The last time I told them about something that was so important to me was when I came out to them as nonbinary. I thought they were at least slightly accepting, she had had a gay friend after all, and they had never shown any obvious transphobia. (Its funny how, after I came out, the bigotry became a lot more prevalent).
And so, I went to my grandma's kitchen, sat on the floor, in a corner, and typed out "I am nonbinary" in our group chat. My thumb hovered over send for what seemed like an eternity until, finally, I pressed send. And then I started to cry.
They had texted back "okay" and "what does that mean" but I didn't respond. I couldn't respond. When she picked me up a few hours later, we talked. Well, she talked.

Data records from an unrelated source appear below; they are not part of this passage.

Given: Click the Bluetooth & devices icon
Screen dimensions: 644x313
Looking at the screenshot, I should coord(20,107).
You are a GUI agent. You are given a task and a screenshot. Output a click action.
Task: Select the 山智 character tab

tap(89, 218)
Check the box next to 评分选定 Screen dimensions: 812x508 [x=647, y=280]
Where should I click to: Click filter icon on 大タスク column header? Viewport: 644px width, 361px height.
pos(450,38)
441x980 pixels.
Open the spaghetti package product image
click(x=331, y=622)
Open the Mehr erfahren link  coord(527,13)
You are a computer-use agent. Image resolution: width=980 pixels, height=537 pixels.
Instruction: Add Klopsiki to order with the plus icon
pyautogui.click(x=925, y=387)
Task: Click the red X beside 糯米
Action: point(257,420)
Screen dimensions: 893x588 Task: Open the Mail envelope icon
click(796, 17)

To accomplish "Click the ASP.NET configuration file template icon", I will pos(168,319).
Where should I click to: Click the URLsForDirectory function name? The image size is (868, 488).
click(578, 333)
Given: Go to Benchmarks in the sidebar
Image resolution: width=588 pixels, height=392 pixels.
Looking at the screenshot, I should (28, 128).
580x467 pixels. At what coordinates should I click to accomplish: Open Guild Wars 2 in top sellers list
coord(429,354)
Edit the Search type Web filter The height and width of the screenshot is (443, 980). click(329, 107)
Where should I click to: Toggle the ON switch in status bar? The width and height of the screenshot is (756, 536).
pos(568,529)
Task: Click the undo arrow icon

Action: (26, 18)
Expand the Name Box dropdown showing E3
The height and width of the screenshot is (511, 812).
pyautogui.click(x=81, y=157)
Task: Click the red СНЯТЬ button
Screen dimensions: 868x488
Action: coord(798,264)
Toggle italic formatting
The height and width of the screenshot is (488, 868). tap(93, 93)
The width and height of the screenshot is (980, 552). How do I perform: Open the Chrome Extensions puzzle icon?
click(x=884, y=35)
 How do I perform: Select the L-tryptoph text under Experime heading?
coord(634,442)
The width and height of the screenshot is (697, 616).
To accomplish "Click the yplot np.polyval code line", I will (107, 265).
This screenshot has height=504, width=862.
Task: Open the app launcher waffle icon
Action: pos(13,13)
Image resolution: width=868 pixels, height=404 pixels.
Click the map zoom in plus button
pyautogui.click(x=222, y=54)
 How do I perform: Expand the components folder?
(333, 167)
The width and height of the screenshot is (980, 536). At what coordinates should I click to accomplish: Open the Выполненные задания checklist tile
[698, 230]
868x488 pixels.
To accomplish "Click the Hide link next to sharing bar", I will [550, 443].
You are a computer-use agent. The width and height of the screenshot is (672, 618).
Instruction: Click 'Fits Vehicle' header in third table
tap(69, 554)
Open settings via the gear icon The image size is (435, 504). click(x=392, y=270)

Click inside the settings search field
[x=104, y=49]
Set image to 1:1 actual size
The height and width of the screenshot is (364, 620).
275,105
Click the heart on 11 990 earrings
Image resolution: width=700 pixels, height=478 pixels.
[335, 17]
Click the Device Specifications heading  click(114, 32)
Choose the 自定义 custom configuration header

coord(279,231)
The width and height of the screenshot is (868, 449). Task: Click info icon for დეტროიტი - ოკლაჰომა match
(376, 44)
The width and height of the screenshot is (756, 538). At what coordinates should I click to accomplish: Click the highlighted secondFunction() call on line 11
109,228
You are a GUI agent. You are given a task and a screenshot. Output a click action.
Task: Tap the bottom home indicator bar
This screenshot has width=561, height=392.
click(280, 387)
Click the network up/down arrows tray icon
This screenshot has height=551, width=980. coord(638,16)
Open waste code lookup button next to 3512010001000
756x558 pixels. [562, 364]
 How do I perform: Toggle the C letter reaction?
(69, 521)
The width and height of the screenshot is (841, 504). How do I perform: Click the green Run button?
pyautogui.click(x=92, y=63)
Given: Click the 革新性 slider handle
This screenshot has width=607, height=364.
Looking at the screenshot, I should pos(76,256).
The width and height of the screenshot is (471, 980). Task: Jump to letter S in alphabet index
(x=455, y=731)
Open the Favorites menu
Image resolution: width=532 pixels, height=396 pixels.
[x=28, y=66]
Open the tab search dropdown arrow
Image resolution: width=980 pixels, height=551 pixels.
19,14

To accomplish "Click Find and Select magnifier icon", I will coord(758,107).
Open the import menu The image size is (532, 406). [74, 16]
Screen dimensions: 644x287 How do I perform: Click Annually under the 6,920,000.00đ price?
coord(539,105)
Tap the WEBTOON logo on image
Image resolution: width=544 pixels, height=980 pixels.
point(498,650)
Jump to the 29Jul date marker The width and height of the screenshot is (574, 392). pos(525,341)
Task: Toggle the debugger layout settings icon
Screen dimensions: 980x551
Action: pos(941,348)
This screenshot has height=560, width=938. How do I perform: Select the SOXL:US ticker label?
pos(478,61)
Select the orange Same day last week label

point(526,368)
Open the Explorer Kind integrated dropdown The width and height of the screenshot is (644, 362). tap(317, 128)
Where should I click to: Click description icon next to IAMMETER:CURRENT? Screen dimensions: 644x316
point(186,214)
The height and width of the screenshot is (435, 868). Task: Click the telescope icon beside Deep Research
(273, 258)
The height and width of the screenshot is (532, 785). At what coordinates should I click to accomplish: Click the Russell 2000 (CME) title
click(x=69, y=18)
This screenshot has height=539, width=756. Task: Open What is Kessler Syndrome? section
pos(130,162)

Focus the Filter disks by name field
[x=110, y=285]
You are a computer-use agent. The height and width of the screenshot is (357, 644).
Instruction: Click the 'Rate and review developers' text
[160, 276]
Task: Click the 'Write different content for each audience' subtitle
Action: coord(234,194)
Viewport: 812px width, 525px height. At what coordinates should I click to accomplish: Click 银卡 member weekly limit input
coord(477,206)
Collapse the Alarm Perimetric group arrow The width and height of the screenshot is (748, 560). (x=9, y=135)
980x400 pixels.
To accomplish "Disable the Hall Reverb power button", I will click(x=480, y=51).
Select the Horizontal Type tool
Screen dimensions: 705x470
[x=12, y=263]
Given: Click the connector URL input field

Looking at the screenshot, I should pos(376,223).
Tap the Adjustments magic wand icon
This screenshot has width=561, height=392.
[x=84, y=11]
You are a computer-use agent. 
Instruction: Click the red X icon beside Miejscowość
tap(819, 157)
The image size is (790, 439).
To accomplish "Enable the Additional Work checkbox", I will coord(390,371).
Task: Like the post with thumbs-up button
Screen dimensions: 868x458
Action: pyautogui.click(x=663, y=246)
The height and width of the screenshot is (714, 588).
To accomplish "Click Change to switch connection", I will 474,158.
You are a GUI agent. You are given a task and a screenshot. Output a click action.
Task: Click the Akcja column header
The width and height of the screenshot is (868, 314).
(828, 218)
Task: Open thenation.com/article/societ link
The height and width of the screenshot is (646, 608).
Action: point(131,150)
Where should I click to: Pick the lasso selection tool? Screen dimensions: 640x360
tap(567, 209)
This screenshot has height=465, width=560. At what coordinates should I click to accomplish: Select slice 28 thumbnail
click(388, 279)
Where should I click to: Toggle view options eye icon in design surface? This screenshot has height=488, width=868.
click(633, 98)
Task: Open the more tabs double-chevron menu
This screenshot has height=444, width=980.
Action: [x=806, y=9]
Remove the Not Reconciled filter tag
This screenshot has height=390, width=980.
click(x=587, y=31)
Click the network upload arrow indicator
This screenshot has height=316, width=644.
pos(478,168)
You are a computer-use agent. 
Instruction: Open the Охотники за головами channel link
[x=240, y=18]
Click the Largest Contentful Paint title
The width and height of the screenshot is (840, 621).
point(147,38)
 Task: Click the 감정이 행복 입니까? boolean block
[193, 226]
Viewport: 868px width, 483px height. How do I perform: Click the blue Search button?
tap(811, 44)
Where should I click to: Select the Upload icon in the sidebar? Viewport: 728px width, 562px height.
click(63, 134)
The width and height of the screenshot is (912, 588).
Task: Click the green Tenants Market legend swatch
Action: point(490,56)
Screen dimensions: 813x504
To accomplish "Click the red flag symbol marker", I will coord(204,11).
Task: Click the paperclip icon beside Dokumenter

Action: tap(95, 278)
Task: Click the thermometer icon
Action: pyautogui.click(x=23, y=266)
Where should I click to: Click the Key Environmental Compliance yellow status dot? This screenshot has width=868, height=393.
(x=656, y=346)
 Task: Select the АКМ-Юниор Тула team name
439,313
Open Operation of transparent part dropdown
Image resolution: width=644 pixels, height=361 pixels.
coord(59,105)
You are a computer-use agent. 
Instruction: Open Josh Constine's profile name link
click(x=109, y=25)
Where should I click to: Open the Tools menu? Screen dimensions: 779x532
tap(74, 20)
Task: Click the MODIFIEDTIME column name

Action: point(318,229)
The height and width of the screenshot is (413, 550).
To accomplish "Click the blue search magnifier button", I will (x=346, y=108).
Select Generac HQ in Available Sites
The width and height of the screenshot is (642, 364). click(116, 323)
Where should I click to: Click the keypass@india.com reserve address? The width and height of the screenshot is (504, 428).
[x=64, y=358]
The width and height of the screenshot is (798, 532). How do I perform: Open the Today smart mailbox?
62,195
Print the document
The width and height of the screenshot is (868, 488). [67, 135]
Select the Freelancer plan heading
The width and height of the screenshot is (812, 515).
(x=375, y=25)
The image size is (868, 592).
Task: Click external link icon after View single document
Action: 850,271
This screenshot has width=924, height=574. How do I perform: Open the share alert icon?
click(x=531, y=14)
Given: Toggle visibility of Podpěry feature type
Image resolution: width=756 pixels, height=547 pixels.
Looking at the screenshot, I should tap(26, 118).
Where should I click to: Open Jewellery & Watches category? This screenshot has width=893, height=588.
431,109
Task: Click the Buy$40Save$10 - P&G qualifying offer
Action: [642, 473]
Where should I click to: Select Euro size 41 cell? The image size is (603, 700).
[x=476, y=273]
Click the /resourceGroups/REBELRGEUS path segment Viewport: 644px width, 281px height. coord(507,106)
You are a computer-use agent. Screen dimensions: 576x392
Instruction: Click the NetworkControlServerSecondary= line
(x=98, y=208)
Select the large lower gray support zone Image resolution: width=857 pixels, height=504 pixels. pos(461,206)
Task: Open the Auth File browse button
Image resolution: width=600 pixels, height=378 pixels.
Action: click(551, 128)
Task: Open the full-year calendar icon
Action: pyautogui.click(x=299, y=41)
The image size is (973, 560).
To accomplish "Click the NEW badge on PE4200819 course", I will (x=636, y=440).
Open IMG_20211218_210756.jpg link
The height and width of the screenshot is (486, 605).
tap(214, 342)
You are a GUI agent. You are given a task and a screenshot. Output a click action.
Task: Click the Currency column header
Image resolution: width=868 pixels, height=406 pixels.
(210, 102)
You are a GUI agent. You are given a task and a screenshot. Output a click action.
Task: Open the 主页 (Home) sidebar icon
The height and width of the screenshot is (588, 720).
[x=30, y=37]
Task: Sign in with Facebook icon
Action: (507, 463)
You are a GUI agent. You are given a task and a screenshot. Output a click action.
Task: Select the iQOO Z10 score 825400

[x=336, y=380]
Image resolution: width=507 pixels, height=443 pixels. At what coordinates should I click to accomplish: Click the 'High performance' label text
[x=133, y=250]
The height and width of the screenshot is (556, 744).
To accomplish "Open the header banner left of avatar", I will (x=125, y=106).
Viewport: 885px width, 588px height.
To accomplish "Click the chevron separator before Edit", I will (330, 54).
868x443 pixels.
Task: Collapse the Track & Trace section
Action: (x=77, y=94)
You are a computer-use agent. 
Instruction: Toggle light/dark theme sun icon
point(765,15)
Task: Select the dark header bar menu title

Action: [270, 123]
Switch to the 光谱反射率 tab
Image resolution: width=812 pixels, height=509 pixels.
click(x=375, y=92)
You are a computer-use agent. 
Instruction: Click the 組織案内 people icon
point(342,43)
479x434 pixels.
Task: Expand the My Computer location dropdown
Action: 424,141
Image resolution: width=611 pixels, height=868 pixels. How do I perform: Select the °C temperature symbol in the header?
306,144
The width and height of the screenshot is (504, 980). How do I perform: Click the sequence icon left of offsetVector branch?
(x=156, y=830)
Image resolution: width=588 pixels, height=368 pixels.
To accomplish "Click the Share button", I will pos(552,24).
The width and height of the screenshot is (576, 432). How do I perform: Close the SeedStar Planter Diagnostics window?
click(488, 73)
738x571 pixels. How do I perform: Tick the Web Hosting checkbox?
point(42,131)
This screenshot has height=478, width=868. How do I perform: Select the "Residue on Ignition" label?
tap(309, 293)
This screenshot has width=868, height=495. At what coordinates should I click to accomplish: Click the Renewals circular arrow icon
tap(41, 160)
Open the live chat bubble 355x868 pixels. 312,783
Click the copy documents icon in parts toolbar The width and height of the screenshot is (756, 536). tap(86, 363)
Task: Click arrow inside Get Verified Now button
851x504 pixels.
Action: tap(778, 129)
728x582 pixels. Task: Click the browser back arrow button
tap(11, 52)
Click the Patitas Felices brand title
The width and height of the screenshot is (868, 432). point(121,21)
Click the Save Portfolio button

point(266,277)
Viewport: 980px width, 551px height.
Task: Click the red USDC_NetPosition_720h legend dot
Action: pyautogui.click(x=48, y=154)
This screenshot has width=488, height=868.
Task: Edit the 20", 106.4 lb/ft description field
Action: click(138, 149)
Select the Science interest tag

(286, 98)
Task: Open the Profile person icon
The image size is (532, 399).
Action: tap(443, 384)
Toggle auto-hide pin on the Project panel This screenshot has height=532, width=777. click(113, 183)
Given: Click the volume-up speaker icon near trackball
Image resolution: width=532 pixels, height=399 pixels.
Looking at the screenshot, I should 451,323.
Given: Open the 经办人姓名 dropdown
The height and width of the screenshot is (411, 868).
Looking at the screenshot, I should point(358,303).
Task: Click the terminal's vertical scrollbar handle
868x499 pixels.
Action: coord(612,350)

She told me how I'm just confused and how theres only two genders giving me some ****** up biology lesson about it, using the terms "gender" and "***" interchangeably. and how society had just manipulating me to be this way and how it was a sin against God and how I don't get a choice in this and how I'm a beautiful girl and I didn't have to be insecure about it.
I was broken by these words. I cried that night. I cried and cried because I realized that they would never accept me. They would never love me.
I think I attempted to **** myself that night.
I don't remember, exactly There were so many attempts that I just can't remember anymore.
...
Why do I not want to tell them?
Because I'm scared. I don't want to be ridiculed and criticized. I don't want to break my own heart again. I don't want to be rejected again. I don't trust them anymore.
I don't want to tell them, because they lost my trust.
That was one of the worst days of my life.
I have to tell my parents that I suspect I have asd to get assessed but I'm so scared to because they obviously hold stigma against neurodivergence as a whole and I just feel like it won't go down well.